My other source of confusion, is the desire to go so small that institutions are not interested. I would think you would want to find stocks where institutions can play, as they are the major drivers of price. Being a small fish, you can get in and out of stocks where institutions play without impacting price, as opposed to stocks, where institutions can’t play and are much more subject to volatility and even manipulation.

Here’s an article from Seeking Alpha this morning. By their analysis, price-to-book was the best value factor in 2017.

https://seekingalpha.com/article/4138638-value-2017-worked-wall-street

It all depends on how thoroughly the model has been tested, in addition to a very large number of other factors. Mid-cap and large-cap models can fail too.

But institutions ARE interested. Almost all the stocks I invest in have institutional ownership percentages greater than 25%, and a number of them are greater than 80%. OK, I do own shares of some companies like GSL and BASI, with institutional ownership only 5%. But I also own lots of shares in NWY and FWP, with institutional ownership near 90% to 95%.

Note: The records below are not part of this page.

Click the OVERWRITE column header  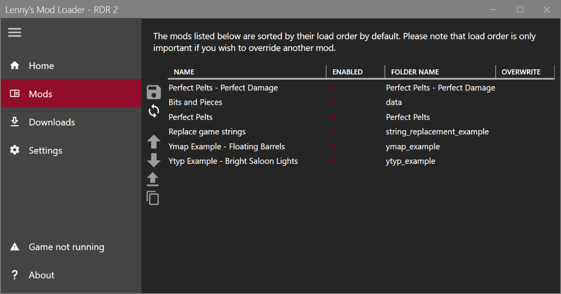[x=521, y=72]
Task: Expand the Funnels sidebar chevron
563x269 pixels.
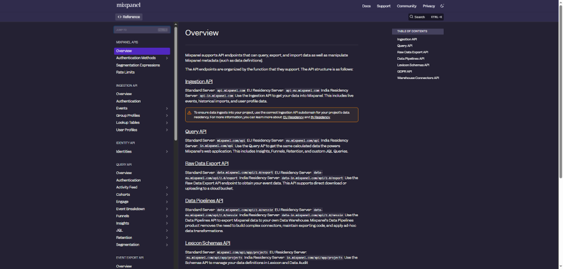Action: 167,216
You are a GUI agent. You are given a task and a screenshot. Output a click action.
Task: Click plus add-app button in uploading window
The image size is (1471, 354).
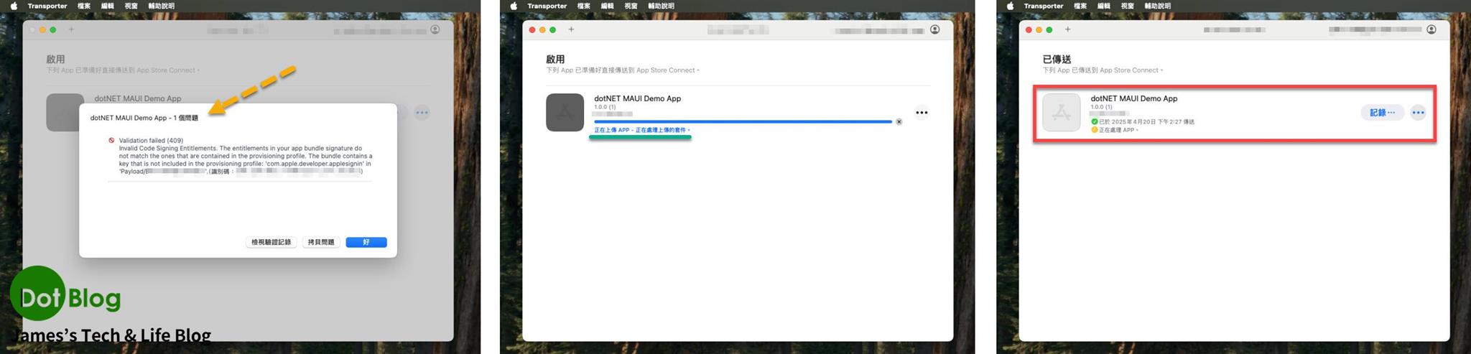pos(571,29)
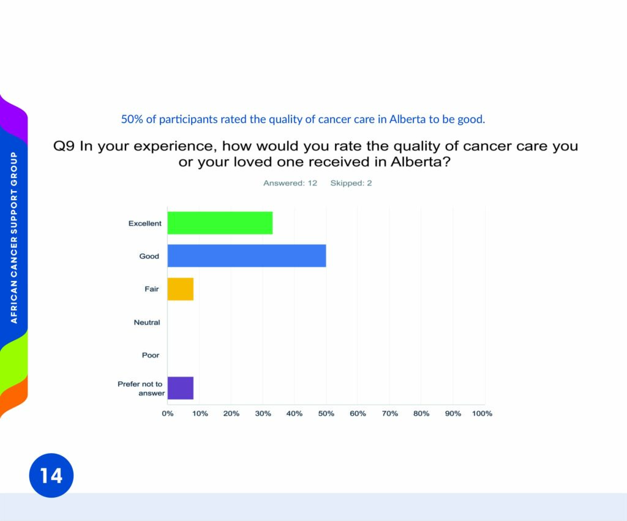The width and height of the screenshot is (627, 521).
Task: Click the blue 50% of participants summary line
Action: click(x=303, y=119)
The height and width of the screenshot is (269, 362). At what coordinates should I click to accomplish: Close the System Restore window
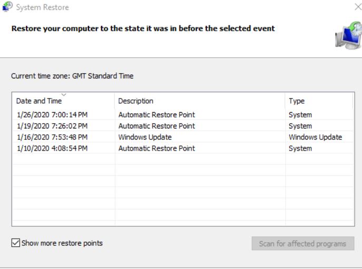click(x=358, y=7)
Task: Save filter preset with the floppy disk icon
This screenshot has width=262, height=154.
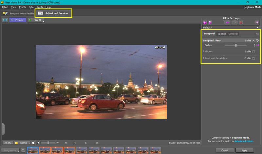Action: pyautogui.click(x=210, y=23)
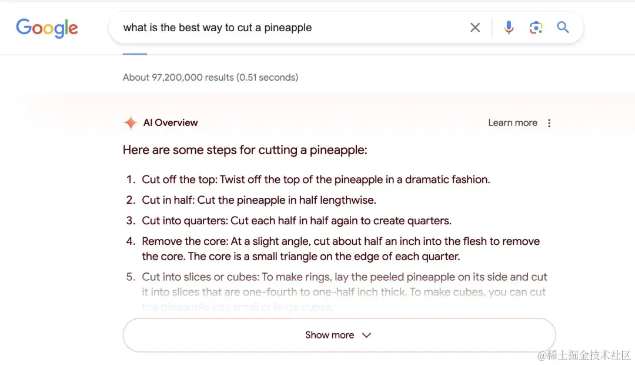Expand overview using Show more chevron
The width and height of the screenshot is (635, 365).
point(366,335)
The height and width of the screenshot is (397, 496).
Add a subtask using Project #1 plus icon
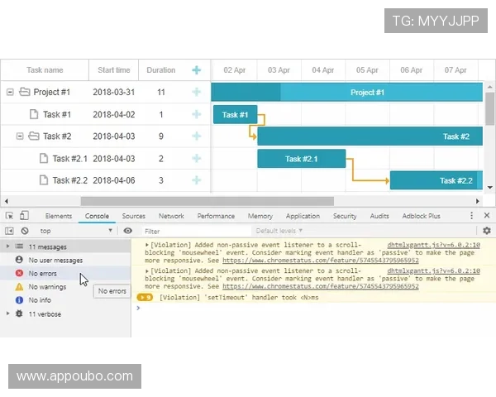point(196,93)
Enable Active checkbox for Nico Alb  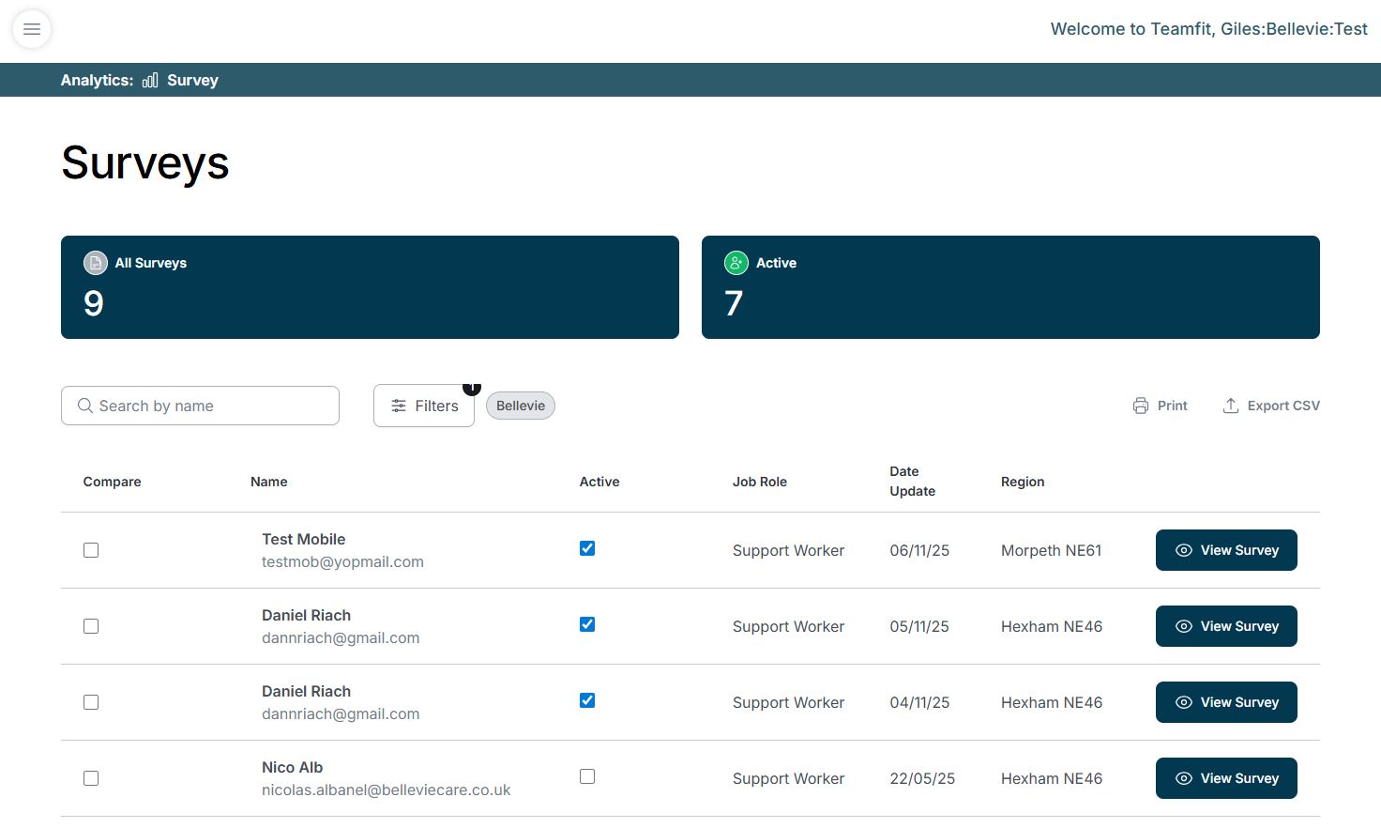pyautogui.click(x=587, y=776)
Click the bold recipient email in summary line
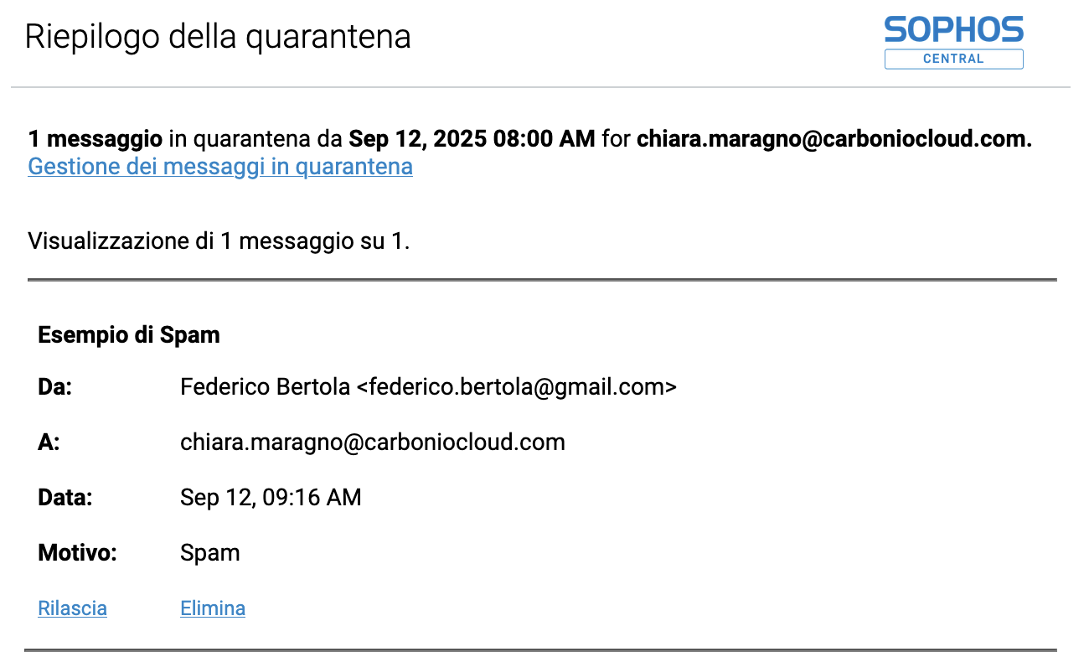Screen dimensions: 1089x657 [x=834, y=138]
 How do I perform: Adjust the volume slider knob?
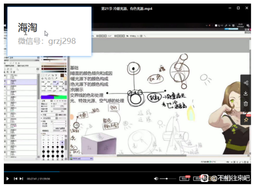(x=167, y=178)

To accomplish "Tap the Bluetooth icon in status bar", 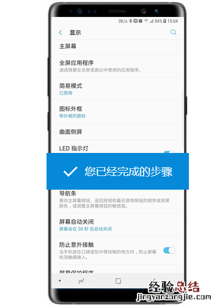I will [x=131, y=21].
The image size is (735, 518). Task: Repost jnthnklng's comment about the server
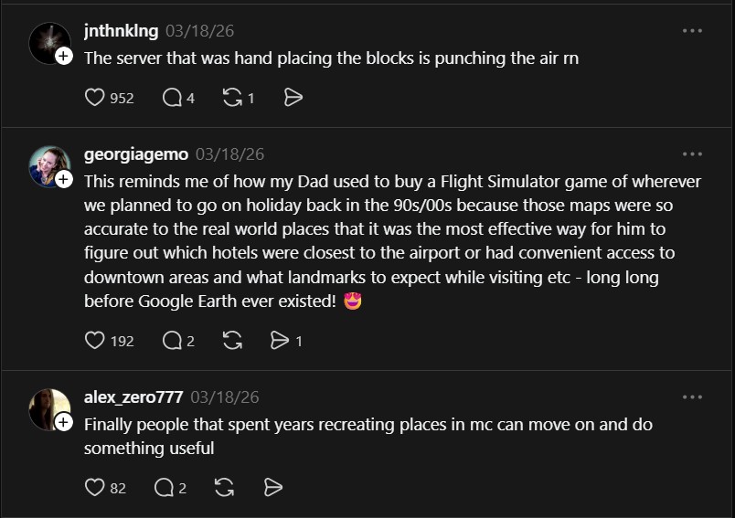click(232, 98)
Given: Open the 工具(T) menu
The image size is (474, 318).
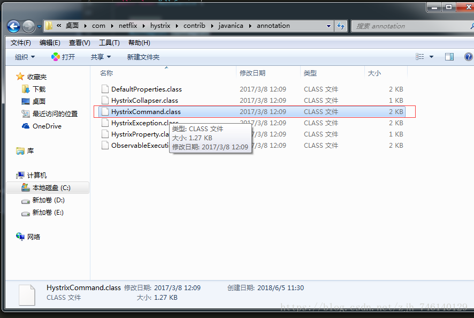Looking at the screenshot, I should (x=109, y=43).
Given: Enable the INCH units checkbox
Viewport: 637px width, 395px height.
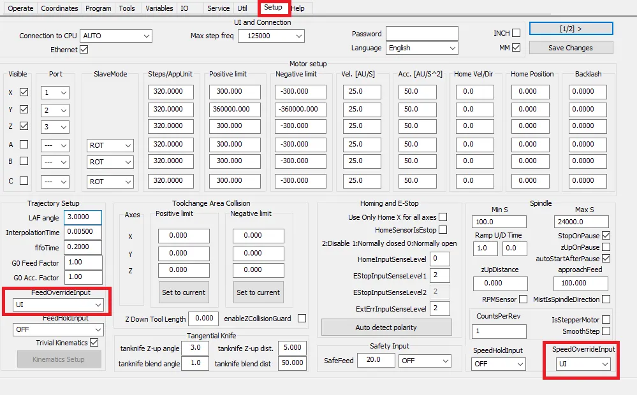Looking at the screenshot, I should [x=516, y=33].
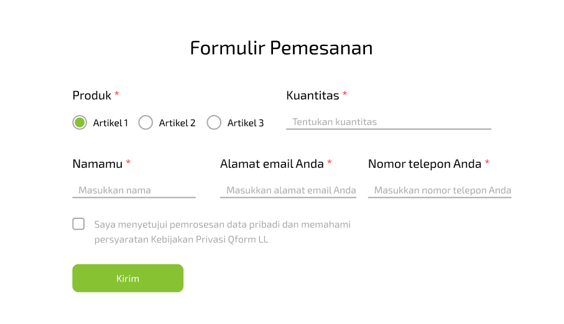Focus the Tentukan kuantitas input field
564x324 pixels.
[388, 122]
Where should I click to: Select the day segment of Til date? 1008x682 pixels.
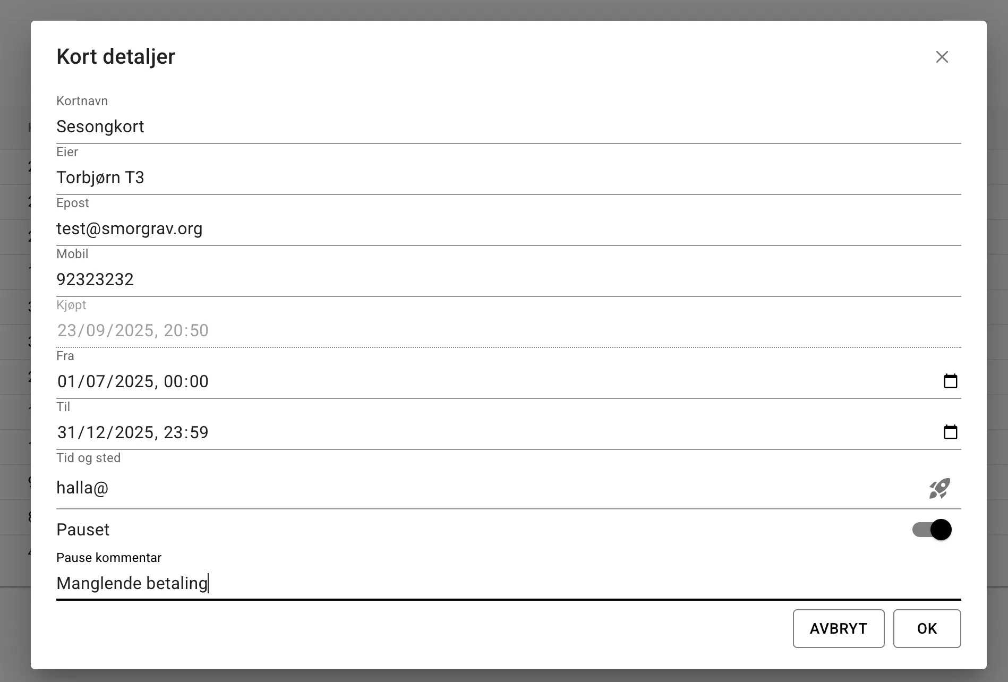point(66,432)
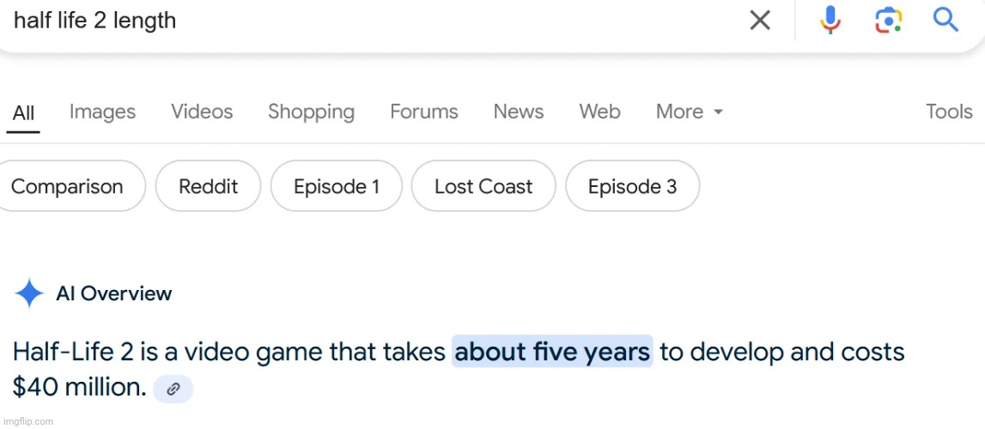Open the source link icon after $40 million
Image resolution: width=985 pixels, height=429 pixels.
173,390
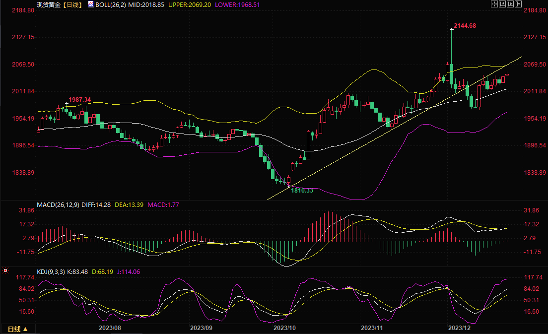548x334 pixels.
Task: Click the 1810.33 low price marker
Action: 302,191
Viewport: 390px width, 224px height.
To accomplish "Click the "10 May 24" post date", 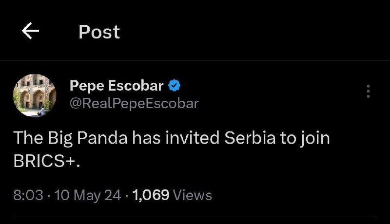I will [88, 195].
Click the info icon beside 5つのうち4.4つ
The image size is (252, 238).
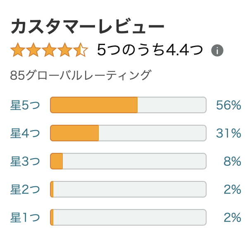217,50
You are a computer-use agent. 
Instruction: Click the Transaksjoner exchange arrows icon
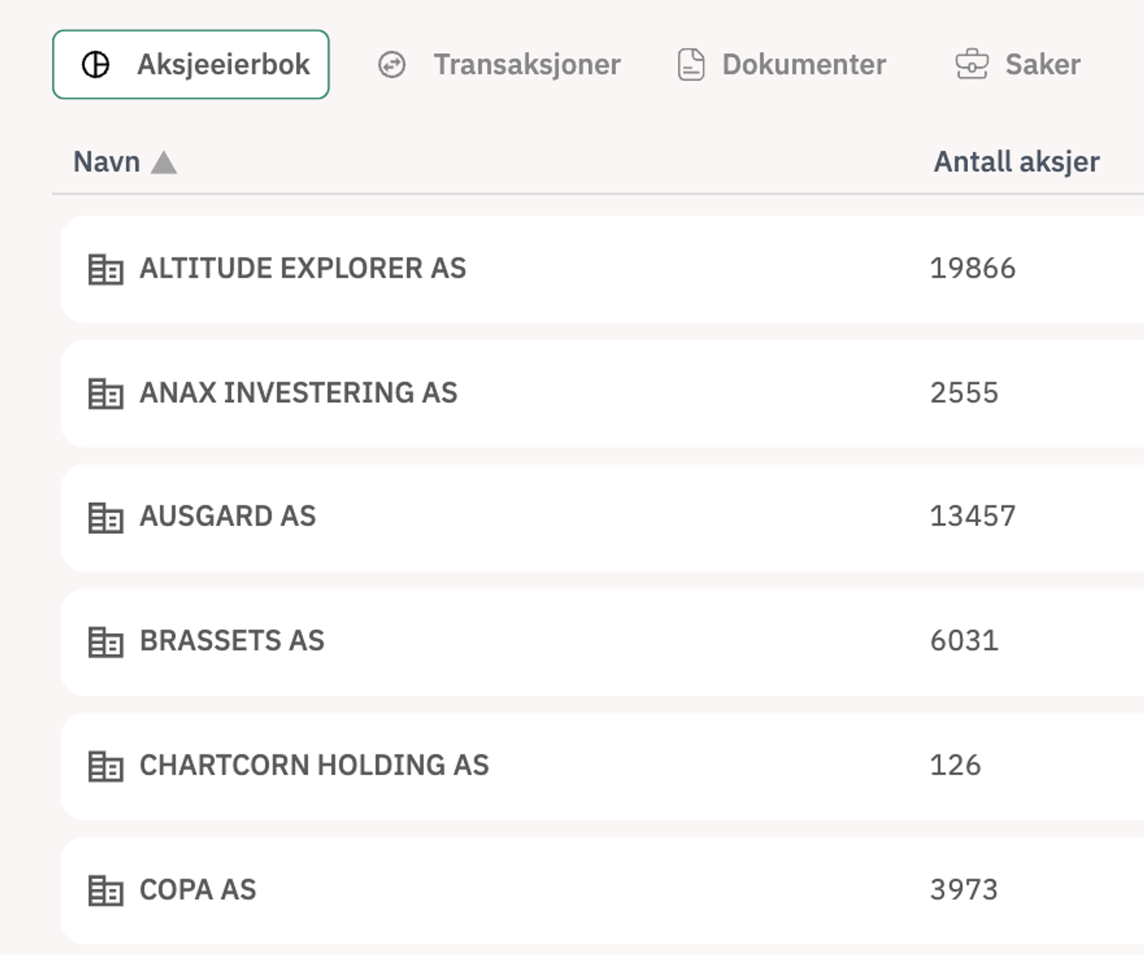[391, 64]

By the way, what kind of “manipulation” do you see happening in the microcap space? I haven’t come across any myself, but maybe I’m not looking hard enough.

The post on NHLD come to mind the other day. The stock shot up like 60% then came crashing back down. It doesn’t take much to send a thin stock flying around for seemingly no good reason. To each his own. My small cap experience has not been good, and one key to investing success is knowing your personality and what fits it. I wouldn’t rule out a microcap model, but it wouldn’t be more than 20% to 30% of my overall equity exposure.

The other question is how much effort is required for good performance.

Yuval’s small-cap model shows 3,345 trades and weekly rebalancing.

My model above is rebalanced and reconstituted every 4 weeks and shows only 505 trades. If this model is only rebalanced and reconstituted every 8 weeks, then annualized return = 26%, not much different to the 28% of the 4 week rebalanced model . This would indicate that the model is fairly robust, and does not depend on accurate signal execution.